Face aux nouvelles menaces, une coopération accrue s’impose
Dans ce contexte de menaces protéiformes, la réévaluation des alliances stratégiques est impérative. La transition vers des missions multinationales complexes exige une amélioration de l’interopérabilité entre forces alliées, un nouveau paradigme en matière de commandement et de contrôle, et une adaptation continue des standards. Les manœuvres militaires conjointes, telles qu’African Lion, Flintlock et Arcane Thunder 24, illustrent l’importance de l’harmonisation des concepts d’emploi à tous les niveaux, renforçant ainsi la coopération et la synchronisation entre partenaires et alliés.Cependant, malgré les avancées notables, l’utilisation par des groupes terroristes des technologies duales impose une réalité incontournable : la sécurisation des communications, la surveillance tactique et le renseignement sont désormais cruciaux pour contrer les défis posés par la militarisation des forces du chaos. Sur le plan tactique, plusieurs défis limitent l’efficacité des opérations conjointes entre alliés. Les disparités technologiques freinent la création d’une dynamique interopérable durable.

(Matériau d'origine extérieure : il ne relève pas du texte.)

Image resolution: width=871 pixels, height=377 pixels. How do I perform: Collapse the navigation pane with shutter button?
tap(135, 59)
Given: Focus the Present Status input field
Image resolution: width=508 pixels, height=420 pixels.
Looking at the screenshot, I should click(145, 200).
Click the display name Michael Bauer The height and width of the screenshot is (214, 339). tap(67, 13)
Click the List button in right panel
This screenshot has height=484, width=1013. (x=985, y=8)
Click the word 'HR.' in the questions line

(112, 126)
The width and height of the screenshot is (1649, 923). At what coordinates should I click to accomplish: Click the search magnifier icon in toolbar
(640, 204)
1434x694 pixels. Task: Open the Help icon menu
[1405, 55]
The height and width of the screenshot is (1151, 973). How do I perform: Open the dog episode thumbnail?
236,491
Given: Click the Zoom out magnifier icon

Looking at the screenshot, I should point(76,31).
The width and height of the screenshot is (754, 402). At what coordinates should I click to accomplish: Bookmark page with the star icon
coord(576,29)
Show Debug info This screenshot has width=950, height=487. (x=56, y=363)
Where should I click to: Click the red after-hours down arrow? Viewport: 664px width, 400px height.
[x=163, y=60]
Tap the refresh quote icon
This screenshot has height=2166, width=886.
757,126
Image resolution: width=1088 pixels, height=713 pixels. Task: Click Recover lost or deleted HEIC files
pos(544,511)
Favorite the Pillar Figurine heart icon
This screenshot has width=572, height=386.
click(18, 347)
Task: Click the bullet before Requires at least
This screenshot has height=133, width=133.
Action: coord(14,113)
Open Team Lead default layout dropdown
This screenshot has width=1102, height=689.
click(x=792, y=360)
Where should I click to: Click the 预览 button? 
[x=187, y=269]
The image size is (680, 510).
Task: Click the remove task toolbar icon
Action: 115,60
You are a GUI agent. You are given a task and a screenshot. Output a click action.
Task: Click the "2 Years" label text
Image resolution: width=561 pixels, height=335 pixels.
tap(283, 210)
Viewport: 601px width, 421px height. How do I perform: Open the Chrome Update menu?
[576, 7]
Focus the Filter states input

Les systèmes avancés tels que les drones (UAS), le Command Post of the Future (CPOF), le Programme Conventional Prompt Global Strike (CPGS) avec des drones hypersoniques, et le Blue Force Tracker (BFT), utilisés notamment par les États-Unis, mettent en évidence les écarts technologiques entre les alliés. Pour assurer une synchronisation efficace, il est crucial de développer des solutions favorisant une intégration technologique cohérente et une vision globale partagée de la situation opérationnelle.
La modernisation des systèmes de communication et de détection, ainsi que l’intégration de technologies avancées sont essentielles pour maintenir une réponse cohérente aux défis de la cyberstratégie. De fait, la convergence stratégique et la résolution des défis tactiques permettront d’améliorer la préparation des forces alliées face aux menaces émergentes. Dans cette optique, l’exercice Arcane Thunder 24, qui s’est déroulé au Maroc pour la première fois, consolide les engagements définis dans la feuille de route militaire signée pour 2020-2030 lors de la visite de Mark Esper, alors ministre de la Défense américaine. Cette stratégie bilatérale a permis le développement d’initiatives conjointes pour améliorer l’interopérabilité, notamment à travers des programmes qui relèvent de l’art opératif. Ces programmes favorisent une meilleure compréhension et utilisation des systèmes et mécanismes procéduraux, améliorant ainsi la coordination sur le terrain et renforçant la cohésion entre les différentes composantes des forces militaires des deux pays.